● WHAT NEEDS TO BE DONE
Reproduce the part of the capecitabine trial summary that starts at "Detailed Summary" and ends at "in both arms.".

● DOCUMENT SEGMENT
======

At a glance
ClinicalIndex Comparison RecordStandardized by ClinicalIndex from the ClinicalTrials.gov record · verify against the source.
Randomized Phase II Trial of Continuous Versus Standard Capecitabine in Advanced Breast Cancer.
In Brief
A Phase 3 clinical trial evaluating Capecitabine for Metastatic Breast Cancer. Completed, enrolled 195 participants across 1 site.
Detailed Summary
Capecitabine is active in metastatic breast cancer but the conventional schedule (1250 mg/m2/12 hr 2 weeks on, one week off) produces grade 2 or greater hand and foot syndrome in up to 50% of patients leading to those reductions. There are theoretical reasons to administer S-phase specific agents in continuous, protracted rather than intermittent schedules. The investigators study compares the standard schedule (1250 mg/m2/12 hr 2 weeks on, one week off) with a continuous administration schedule (800 mg/m2/12hr). The latter administer approximately the same cumulative dose of capecitabine as the standard schedule. The study hypothesis is that grade 2 or greater hand and foot syndrome will be reduced from 50% (standard arm) to 20% (experimental arm). The investigators assume similar antitumor activity in both arms.

======

[Records from a data source]
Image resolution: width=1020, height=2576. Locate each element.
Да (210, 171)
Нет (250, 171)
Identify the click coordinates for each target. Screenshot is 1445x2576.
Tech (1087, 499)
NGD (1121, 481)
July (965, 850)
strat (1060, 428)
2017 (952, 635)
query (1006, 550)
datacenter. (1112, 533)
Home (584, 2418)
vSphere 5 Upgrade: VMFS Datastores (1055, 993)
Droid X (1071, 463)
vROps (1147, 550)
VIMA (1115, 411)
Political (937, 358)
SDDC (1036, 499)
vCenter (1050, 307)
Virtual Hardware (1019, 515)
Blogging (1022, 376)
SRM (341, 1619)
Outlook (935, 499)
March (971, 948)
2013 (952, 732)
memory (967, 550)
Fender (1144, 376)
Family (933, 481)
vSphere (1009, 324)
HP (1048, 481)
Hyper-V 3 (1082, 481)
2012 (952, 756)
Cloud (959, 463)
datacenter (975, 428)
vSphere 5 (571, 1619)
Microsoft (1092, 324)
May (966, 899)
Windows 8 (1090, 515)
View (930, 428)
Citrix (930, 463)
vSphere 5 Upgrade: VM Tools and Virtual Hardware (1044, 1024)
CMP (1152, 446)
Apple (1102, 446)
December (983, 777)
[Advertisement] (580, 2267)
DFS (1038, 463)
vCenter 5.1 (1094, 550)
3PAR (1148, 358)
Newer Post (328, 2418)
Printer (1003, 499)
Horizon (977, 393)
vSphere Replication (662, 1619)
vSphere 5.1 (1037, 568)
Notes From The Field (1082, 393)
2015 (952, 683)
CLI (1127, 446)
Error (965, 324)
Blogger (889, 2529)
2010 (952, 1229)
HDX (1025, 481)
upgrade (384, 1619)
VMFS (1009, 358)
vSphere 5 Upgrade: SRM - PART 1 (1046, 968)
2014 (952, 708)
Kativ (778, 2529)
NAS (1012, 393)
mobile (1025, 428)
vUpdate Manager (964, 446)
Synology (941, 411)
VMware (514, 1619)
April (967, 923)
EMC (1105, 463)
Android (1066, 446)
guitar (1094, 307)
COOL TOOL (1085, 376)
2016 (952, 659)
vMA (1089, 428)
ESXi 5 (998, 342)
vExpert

======

● TASK RESULT
Detailed Summary
Capecitabine is active in metastatic breast cancer but the conventional schedule (1250 mg/m2/12 hr 2 weeks on, one week off) produces grade 2 or greater hand and foot syndrome in up to 50% of patients leading to those reductions. There are theoretical reasons to administer S-phase specific agents in continuous, protracted rather than intermittent schedules. The investigators study compares the standard schedule (1250 mg/m2/12 hr 2 weeks on, one week off) with a continuous administration schedule (800 mg/m2/12hr). The latter administer approximately the same cumulative dose of capecitabine as the standard schedule. The study hypothesis is that grade 2 or greater hand and foot syndrome will be reduced from 50% (standard arm) to 20% (experimental arm). The investigators assume similar antitumor activity in both arms.